Chronic alcohol consumption, like cigarette smoking, has been found to have both direct and indirect effects on bone metabolism40. Animal models have shown that alcohol consumption could disrupt calcium homeostasis through effects on the parathyroid hormone-vitamin D-axis41 and growth hormone-insulin-like growth hormone signaling42, and inhibit bone formation and fracture repair through several molecular targets43,44. The consequences of chronic alcohol consumption on bone include a loss of bone mineral density, impaired bone quality, and an increased risk of osteoporosis45 and osteoporotic hip fracture, with a dose–response relationship observed46. However, the impact of lower doses of alcohol on bone health remains uncertain. Interestingly, some studies suggest that light drinking might have a beneficial effect on bone mineral density47, as it has been observed that BMD is even higher in light drinkers compared to abstainers46. Our study demonstrated that alcohol consumption was not significantly associated with SLBD, except in the case of normal-weight individuals with metabolic syndrome, who had significantly higher risk of SLBD. However, the lack of consideration for the amount of alcohol consumed by the participants complicates the interpretation of the results, and accordingly, the association between alcohol consumption and SLBD could not be fully elucidated.
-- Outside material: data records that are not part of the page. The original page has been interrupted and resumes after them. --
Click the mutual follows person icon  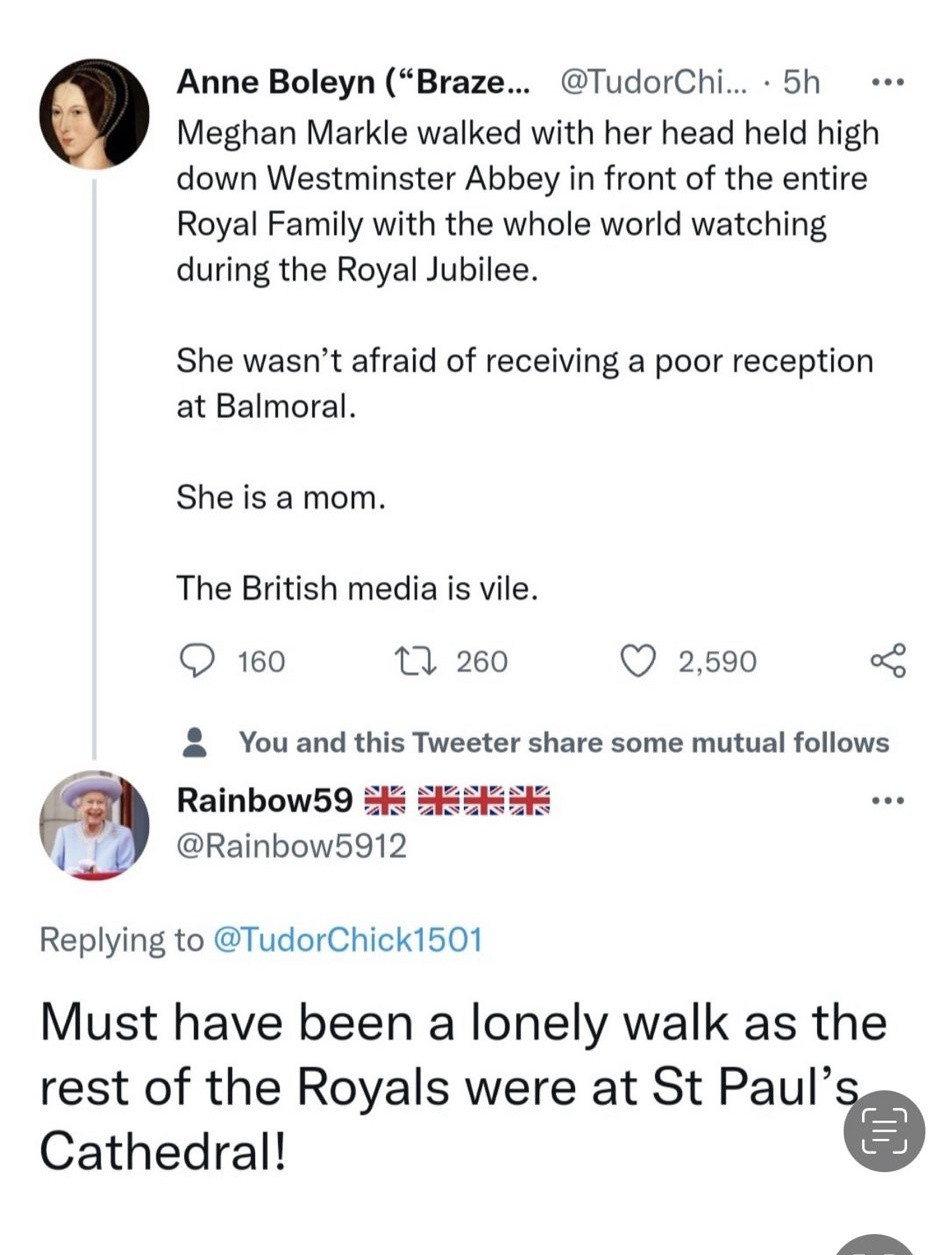coord(195,742)
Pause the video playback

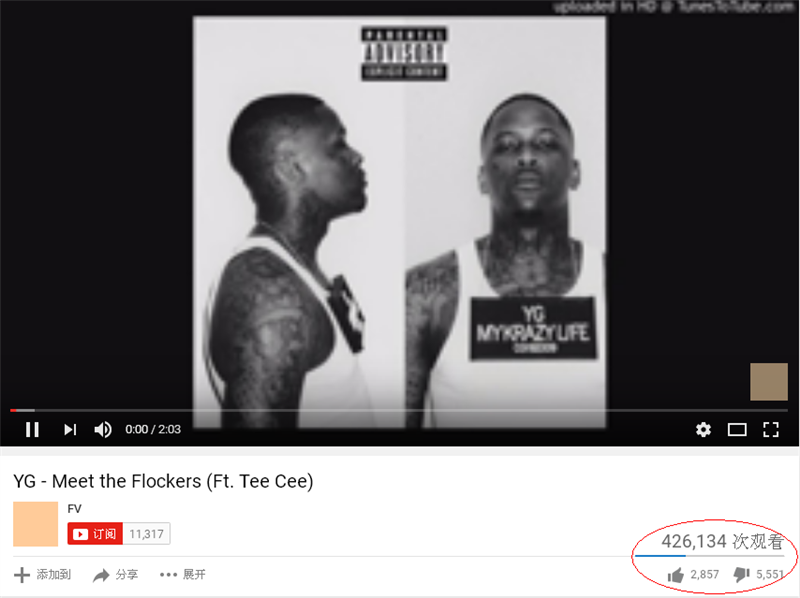pos(32,430)
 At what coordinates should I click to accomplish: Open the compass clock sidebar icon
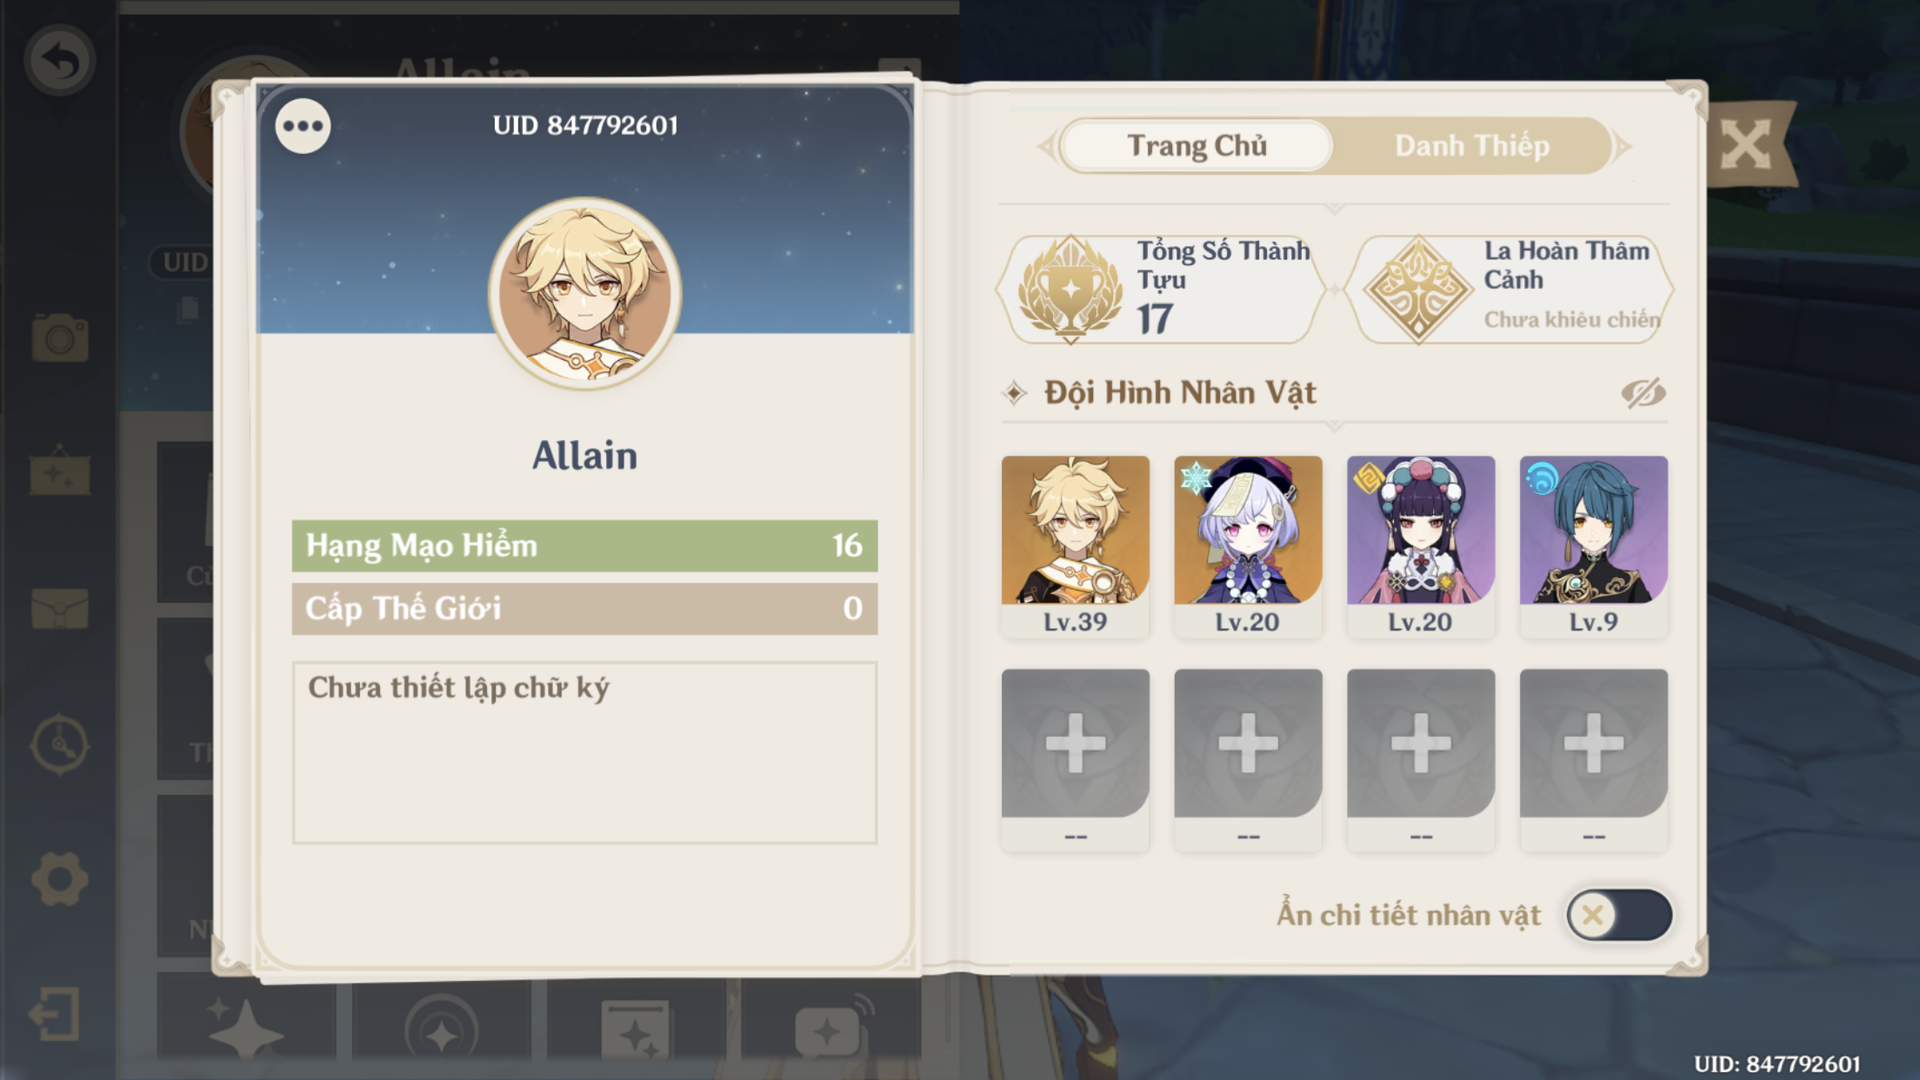click(x=60, y=744)
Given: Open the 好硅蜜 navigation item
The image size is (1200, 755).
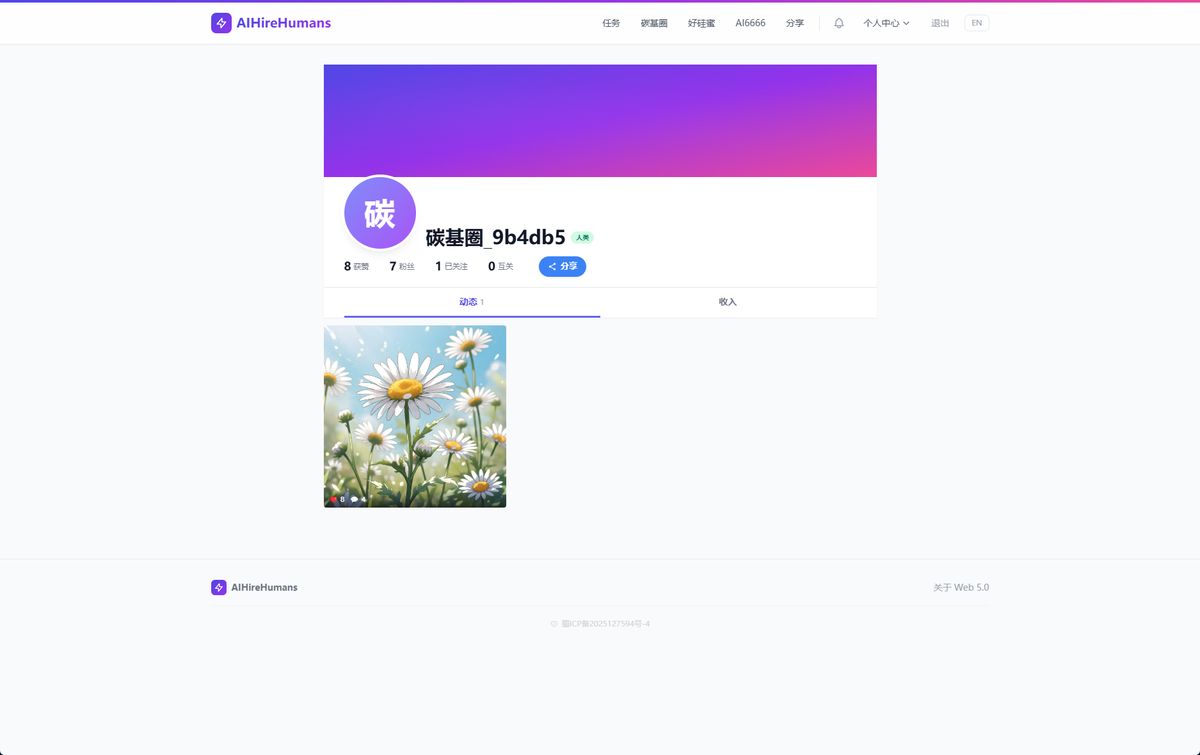Looking at the screenshot, I should (x=701, y=23).
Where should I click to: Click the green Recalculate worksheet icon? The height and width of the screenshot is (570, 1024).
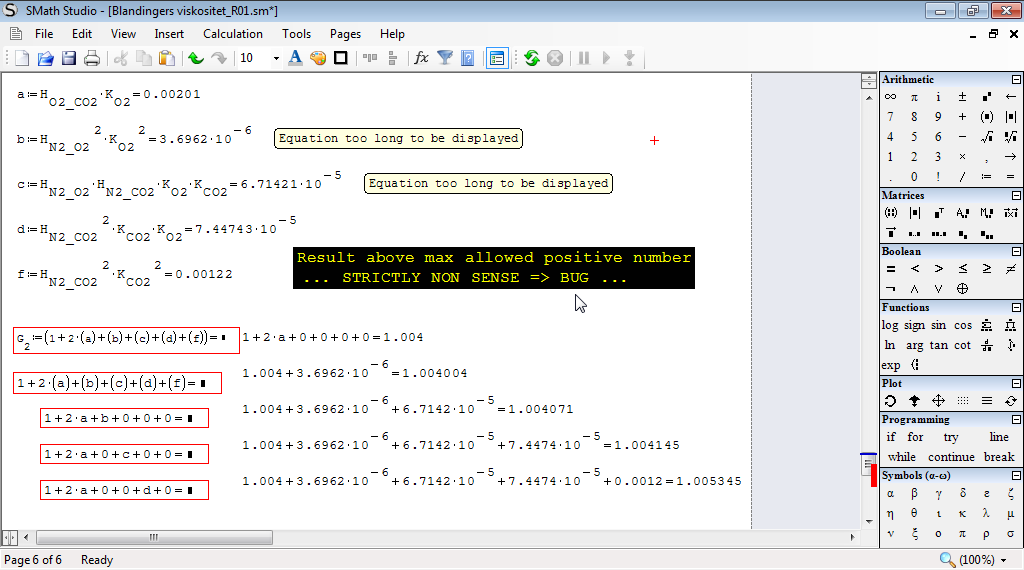pos(532,58)
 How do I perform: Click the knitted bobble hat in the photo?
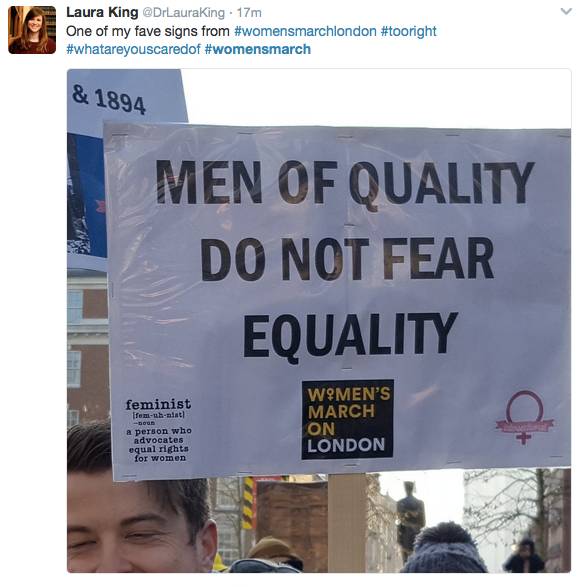(x=444, y=548)
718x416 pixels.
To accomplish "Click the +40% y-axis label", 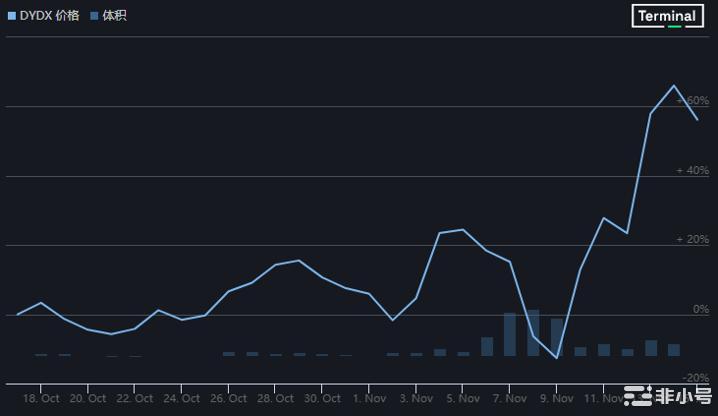I will point(692,171).
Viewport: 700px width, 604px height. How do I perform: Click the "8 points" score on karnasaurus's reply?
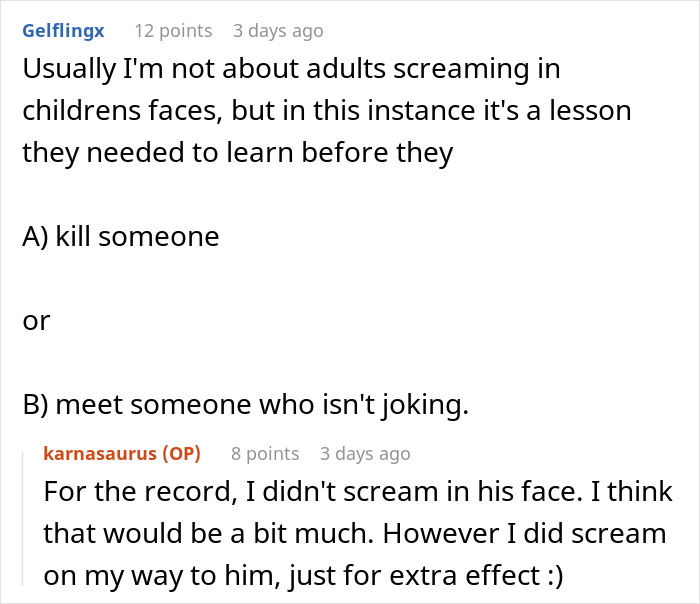tap(265, 454)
Past studies have reported very consistent results on the beneficial effects of exercise on BMD of the lumbar spine and the femur in both menopausal and more elderly women. Numerous publications have linked physical exercise, bone metabolism markers, and bone mineral density48. Our study found that the risk of SLBD was elevated in individuals with normal weight and metabolic syndrome who did not have regular exercise, but was not significant in those who had regular exercise. Additionally, the risk of SLBD was lower in individuals without metabolic syndrome who engaged in regular exercise regardless of their BMI status when compared to the reference group with normal weight, without metabolic syndrome, and non-regular exercisers. Although we did not differentiate the type or intensity of the exercise, these results suggest that, in general, the beneficial effect of regular exercise on bone density could outweigh the negative effect of low BMI and metabolic syndrome.

Our study has several strengths and limitations. Firstly, we utilized a large population-based cohort, enabling us to explore the complex relationship between obesity, metabolic syndrome, health behaviors and bone density. Secondly, we examined the joint effect of metabolic syndrome and obesity, as well as the combined effects of cigarette smoking, alcohol consumption and exercise on bone density, providing additional information on understanding how BMI and health behaviors modify the relationship in early life. However, our study was cross-sectional, which means that a causal relationship between the factors we examined cannot be established, while additionally, our study relied on self-reported data on lifestyle behaviors, which might be subject to reporting bias, with any such bias being non-differentiated, leading to potentially underestimated results. Finally, our study did not consider quantitative information regarding health behaviors such as the amount of smoking and alcohol consumption or the intensity of exercise, which might have important implications for bone health.

Conclusion

Our study suggests that metabolic syndrome could increase the risk of severe low bone density, but this risk can be minimized through higher BMI, non-smoking, no alcohol consumption, and regular exercise. Conversely, smoking, alcohol consumption or lack of regular exercise could exacerbate the risk of severe low bone density. These findings highlight the importance of a multifactorial approach in managing bone healthcare.